Article rédigé par Marianne, le 24 septembre 2020
Source [Marianne] Il a été pendant des années le visage du procureur en France. Eric de Montgolfier appelle aujourd’hui ses collègues magistrats à protester contre l’actuel garde des Sceaux.
Il est une des grandes voix de la magistrature. Un de ses vieux sages. Eric de Montgolfier, 74 ans, aujourd’hui à la retraite, a traversé de nombreuses tempêtes judiciaires durant ses quarante années d’exercice. Jeune magistrat à la Chancellerie pendant huit ans, notamment sous Olivier Guichard, il a bien connu les rouages du ministère installé place Vendôme. Puis procureur à Valenciennes, Eric de Montgolfier a ferraillé contre Bernard Tapie, alors au sommet de sa gloire, dans l’affaire du match truqué VA-OM et tenu tête aux réseaux Mitterrand.
En poste à Nice, il a ensuite croisé le fer avec les réseaux francs-maçons au sein même de son tribunal. Une carrière d’incorruptible, de procureur courage, qui lui a d’ailleurs valu de nombreuses brimades de la part d’une institution qui prône l’indépendance mais où les hommes libres sont souvent catalogués « forte tête ». Nommé procureur général à Bourges en fin de carrière, Eric de Montgolfier aurait sans nul doute eu un parcours plus « prestigieux » si comme tant d’autres « hauts magistrats », il avait su se montrer plus docile dans le bureau de tel ou tel garde des Sceaux ou de tel ou tel directeur de cabinet. Mais chez lui, la « dignité » aura toujours été préférable au reste. Alors que la magistrature traverse une crise sans précédent contre son propre ministre et à la veille d’une mobilisation de protestation devant tous les tribunaux, à l’appel de plusieurs syndicats, Eric de Montgolfier lance une forme d’appel à ses pairs : « Levez-vous. »

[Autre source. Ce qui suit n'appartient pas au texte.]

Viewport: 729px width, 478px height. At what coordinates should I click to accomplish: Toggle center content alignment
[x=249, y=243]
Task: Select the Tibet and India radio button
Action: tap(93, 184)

Marianne : Vous avez lu le communiqué commun des deux syndicats de magistrats, USM et SM. Ils appellent ce jeudi à une « réaction collective » face à des « attaques dangereuses » de la part d’un garde des Sceaux qui n’aurait «toujours pas pris la mesure des responsabilités liées à son poste » et se positionnerait « en défenseur d’intérêts particuliers quitte à salir l’autorité judiciaire »… Quelle est votre réaction ?
Eric de Montgolfier : Je n’ai jamais été très porté aux actions collectives, mais je dois dire que si j’étais toujours en poste, pour une fois, je me joindrais à cette action. Trop c’est trop. Contrairement à ce qu’écrivent les syndicats, Eric Dupond-Moretti a trop bien pris la mesure de ses responsabilités ! Il a parfaitement compris l’usage qu’il pouvait faire de ses actuelles fonctions. C’est même le grand danger. La raison pour laquelle mes collègues magistrats doivent aujourd’hui se lever et dire non.
Etes-vous contre la nomination d’une avocate à la tête de l’Ecole nationale de la magistrature ?
Ce n’est même pas la question ! Je n’avais jusqu’à ces jours-ci jamais entendu parler de Mme Roret. En d’autres temps, j’aurais applaudi la nomination d’un Jacques Isorni, le grand avocat de l’après-guerre. Mais qu’Eric Dupond-Moretti ose dire aujourd’hui qu’il nomme une avocate à la tête de l’ENM pour lutter contre le « corporatisme » des magistrats, c’est quand même le monde à l’envers ! Une vaste blague quand on connaît le corporatisme des avocats ! A Valenciennes, quand j’avais requis des poursuites pour recel d’abus de biens sociaux visant l’un d’eux, par rétorsion, ils avaient « boudé » mon pot de départ ! A Nice, je me souviens d’un bâtonnier qui dans mon bureau s’était félicité de la garde à vue de l’un de ses collègues et qui le lendemain avait pris la tête d’une manifestation de soutien ! Aujourd’hui, le ministre de la Justice se moque de nous. Mais avec Eric Dupond-Moretti, il y a plus grave encore que ces attaques contre le corporatisme des magistrats, ce sont ses conflits d’intérêt.